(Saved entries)
---*---
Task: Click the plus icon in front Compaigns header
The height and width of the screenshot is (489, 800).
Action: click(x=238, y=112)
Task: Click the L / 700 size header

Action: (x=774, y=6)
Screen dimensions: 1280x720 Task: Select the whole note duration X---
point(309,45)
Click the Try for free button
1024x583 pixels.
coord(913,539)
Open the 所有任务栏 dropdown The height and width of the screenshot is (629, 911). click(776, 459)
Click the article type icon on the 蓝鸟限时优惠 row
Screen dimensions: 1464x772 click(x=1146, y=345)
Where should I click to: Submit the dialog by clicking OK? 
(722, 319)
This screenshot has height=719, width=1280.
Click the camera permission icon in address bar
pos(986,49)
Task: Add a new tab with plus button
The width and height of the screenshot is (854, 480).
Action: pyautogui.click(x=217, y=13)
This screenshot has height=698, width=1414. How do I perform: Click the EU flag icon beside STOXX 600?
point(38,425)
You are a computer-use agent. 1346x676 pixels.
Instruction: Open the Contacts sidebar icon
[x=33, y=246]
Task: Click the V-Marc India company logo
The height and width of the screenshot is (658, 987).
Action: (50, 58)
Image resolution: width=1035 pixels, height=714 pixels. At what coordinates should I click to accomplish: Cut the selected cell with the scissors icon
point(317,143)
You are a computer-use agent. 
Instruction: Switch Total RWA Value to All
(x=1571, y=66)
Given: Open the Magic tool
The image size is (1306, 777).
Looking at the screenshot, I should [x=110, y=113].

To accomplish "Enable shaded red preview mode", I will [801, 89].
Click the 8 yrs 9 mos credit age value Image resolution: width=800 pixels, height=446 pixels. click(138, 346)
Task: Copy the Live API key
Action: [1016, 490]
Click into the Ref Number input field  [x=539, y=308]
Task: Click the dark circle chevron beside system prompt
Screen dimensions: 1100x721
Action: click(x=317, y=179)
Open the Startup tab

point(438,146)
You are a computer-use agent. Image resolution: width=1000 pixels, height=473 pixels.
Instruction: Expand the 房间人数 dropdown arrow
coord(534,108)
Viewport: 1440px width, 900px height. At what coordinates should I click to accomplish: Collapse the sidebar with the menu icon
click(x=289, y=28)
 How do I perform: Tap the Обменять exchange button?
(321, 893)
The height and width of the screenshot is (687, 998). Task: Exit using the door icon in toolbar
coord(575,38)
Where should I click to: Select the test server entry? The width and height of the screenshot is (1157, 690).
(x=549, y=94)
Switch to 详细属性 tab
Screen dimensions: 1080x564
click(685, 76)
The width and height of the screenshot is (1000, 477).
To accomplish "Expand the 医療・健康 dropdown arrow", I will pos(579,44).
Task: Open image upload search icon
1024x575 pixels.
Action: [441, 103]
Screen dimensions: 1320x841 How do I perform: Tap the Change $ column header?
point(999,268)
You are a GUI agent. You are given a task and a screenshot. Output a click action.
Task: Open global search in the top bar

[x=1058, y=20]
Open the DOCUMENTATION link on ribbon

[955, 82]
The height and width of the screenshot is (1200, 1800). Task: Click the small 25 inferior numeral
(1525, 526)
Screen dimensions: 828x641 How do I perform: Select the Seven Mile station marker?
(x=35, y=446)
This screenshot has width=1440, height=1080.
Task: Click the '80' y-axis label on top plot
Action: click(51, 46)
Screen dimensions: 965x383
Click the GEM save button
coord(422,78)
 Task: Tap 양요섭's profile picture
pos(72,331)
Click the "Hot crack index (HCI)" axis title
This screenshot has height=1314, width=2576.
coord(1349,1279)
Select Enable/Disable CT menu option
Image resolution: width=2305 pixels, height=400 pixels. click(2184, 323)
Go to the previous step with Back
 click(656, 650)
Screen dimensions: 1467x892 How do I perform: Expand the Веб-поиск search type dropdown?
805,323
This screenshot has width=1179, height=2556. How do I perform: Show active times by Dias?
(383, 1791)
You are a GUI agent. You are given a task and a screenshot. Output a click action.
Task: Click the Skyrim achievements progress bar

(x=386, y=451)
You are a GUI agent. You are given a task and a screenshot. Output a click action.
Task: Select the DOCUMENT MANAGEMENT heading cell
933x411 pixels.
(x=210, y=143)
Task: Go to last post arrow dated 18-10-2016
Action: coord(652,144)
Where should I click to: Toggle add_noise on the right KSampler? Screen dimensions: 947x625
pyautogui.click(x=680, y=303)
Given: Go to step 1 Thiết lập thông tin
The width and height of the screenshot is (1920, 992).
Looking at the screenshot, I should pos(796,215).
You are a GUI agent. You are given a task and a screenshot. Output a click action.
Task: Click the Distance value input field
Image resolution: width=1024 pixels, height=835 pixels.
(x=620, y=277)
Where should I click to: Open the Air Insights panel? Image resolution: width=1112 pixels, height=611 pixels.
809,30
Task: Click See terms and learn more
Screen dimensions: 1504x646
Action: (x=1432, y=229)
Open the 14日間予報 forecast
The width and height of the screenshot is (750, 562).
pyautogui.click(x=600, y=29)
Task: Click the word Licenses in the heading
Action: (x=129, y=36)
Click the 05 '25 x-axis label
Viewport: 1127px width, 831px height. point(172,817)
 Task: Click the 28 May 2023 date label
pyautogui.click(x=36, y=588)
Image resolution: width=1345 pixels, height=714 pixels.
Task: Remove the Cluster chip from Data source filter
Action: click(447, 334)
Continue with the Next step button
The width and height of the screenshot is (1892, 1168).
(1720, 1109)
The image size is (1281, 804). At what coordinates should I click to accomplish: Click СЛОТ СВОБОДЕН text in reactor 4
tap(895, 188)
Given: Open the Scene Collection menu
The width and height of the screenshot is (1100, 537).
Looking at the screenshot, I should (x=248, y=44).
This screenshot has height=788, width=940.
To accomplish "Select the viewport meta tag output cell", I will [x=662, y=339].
---*---
> [Task brief]: Would you set down all the lines above, exactly and in full?

> [Written solution]:
Task: Click the plus icon in front Compaigns header
The height and width of the screenshot is (489, 800).
Action: click(x=238, y=112)
Task: Click the L / 700 size header

Action: (x=774, y=6)
Screen dimensions: 1280x720 Task: Select the whole note duration X---
point(309,45)
Click the Try for free button
1024x583 pixels.
coord(913,539)
Open the 所有任务栏 dropdown The height and width of the screenshot is (629, 911). click(776, 459)
Click the article type icon on the 蓝鸟限时优惠 row
Screen dimensions: 1464x772 click(x=1146, y=345)
Where should I click to: Submit the dialog by clicking OK? 
(722, 319)
This screenshot has height=719, width=1280.
Click the camera permission icon in address bar
pos(986,49)
Task: Add a new tab with plus button
The width and height of the screenshot is (854, 480).
Action: pyautogui.click(x=217, y=13)
This screenshot has height=698, width=1414. How do I perform: Click the EU flag icon beside STOXX 600?
point(38,425)
You are a computer-use agent. 1346x676 pixels.
Instruction: Open the Contacts sidebar icon
[x=33, y=246]
Task: Click the V-Marc India company logo
The height and width of the screenshot is (658, 987).
Action: (50, 58)
Image resolution: width=1035 pixels, height=714 pixels. At what coordinates should I click to accomplish: Cut the selected cell with the scissors icon
point(317,143)
You are a computer-use agent. 
Instruction: Switch Total RWA Value to All
(x=1571, y=66)
Given: Open the Magic tool
The image size is (1306, 777).
Looking at the screenshot, I should [x=110, y=113].

To accomplish "Enable shaded red preview mode", I will [801, 89].
Click the 8 yrs 9 mos credit age value Image resolution: width=800 pixels, height=446 pixels. click(138, 346)
Task: Copy the Live API key
Action: [1016, 490]
Click into the Ref Number input field  [x=539, y=308]
Task: Click the dark circle chevron beside system prompt
Screen dimensions: 1100x721
Action: click(x=317, y=179)
Open the Startup tab

point(438,146)
You are a computer-use agent. Image resolution: width=1000 pixels, height=473 pixels.
Instruction: Expand the 房间人数 dropdown arrow
coord(534,108)
Viewport: 1440px width, 900px height. At what coordinates should I click to accomplish: Collapse the sidebar with the menu icon
click(x=289, y=28)
 How do I perform: Tap the Обменять exchange button?
(321, 893)
The height and width of the screenshot is (687, 998). Task: Exit using the door icon in toolbar
coord(575,38)
Where should I click to: Select the test server entry? The width and height of the screenshot is (1157, 690).
(x=549, y=94)
Switch to 详细属性 tab
Screen dimensions: 1080x564
click(685, 76)
The width and height of the screenshot is (1000, 477).
To accomplish "Expand the 医療・健康 dropdown arrow", I will pos(579,44).
Task: Open image upload search icon
1024x575 pixels.
Action: [441, 103]
Screen dimensions: 1320x841 How do I perform: Tap the Change $ column header?
point(999,268)
You are a GUI agent. You are given a task and a screenshot. Output a click action.
Task: Open global search in the top bar

[x=1058, y=20]
Open the DOCUMENTATION link on ribbon

[955, 82]
The height and width of the screenshot is (1200, 1800). Task: Click the small 25 inferior numeral
(1525, 526)
Screen dimensions: 828x641 How do I perform: Select the Seven Mile station marker?
(x=35, y=446)
This screenshot has width=1440, height=1080.
Task: Click the '80' y-axis label on top plot
Action: click(51, 46)
Screen dimensions: 965x383
Click the GEM save button
coord(422,78)
 Task: Tap 양요섭's profile picture
pos(72,331)
Click the "Hot crack index (HCI)" axis title
This screenshot has height=1314, width=2576.
coord(1349,1279)
Select Enable/Disable CT menu option
Image resolution: width=2305 pixels, height=400 pixels. click(2184, 323)
Go to the previous step with Back
 click(656, 650)
Screen dimensions: 1467x892 How do I perform: Expand the Веб-поиск search type dropdown?
805,323
This screenshot has width=1179, height=2556. How do I perform: Show active times by Dias?
(383, 1791)
You are a GUI agent. You are given a task and a screenshot. Output a click action.
Task: Click the Skyrim achievements progress bar

(x=386, y=451)
You are a GUI agent. You are given a task and a screenshot. Output a click action.
Task: Select the DOCUMENT MANAGEMENT heading cell
933x411 pixels.
(x=210, y=143)
Task: Go to last post arrow dated 18-10-2016
Action: coord(652,144)
Where should I click to: Toggle add_noise on the right KSampler? Screen dimensions: 947x625
pyautogui.click(x=680, y=303)
Given: Go to step 1 Thiết lập thông tin
The width and height of the screenshot is (1920, 992).
Looking at the screenshot, I should pos(796,215).
You are a GUI agent. You are given a task and a screenshot. Output a click action.
Task: Click the Distance value input field
Image resolution: width=1024 pixels, height=835 pixels.
(x=620, y=277)
Where should I click to: Open the Air Insights panel? Image resolution: width=1112 pixels, height=611 pixels.
809,30
Task: Click See terms and learn more
Screen dimensions: 1504x646
Action: (x=1432, y=229)
Open the 14日間予報 forecast
The width and height of the screenshot is (750, 562).
pyautogui.click(x=600, y=29)
Task: Click the word Licenses in the heading
Action: (x=129, y=36)
Click the 05 '25 x-axis label
Viewport: 1127px width, 831px height. point(172,817)
 Task: Click the 28 May 2023 date label
pyautogui.click(x=36, y=588)
Image resolution: width=1345 pixels, height=714 pixels.
Task: Remove the Cluster chip from Data source filter
Action: click(447, 334)
Continue with the Next step button
The width and height of the screenshot is (1892, 1168).
(1720, 1109)
The image size is (1281, 804). At what coordinates should I click to accomplish: Click СЛОТ СВОБОДЕН text in reactor 4
tap(895, 188)
Given: Open the Scene Collection menu
The width and height of the screenshot is (1100, 537).
Looking at the screenshot, I should (x=248, y=44).
This screenshot has height=788, width=940.
To accomplish "Select the viewport meta tag output cell", I will [x=662, y=339].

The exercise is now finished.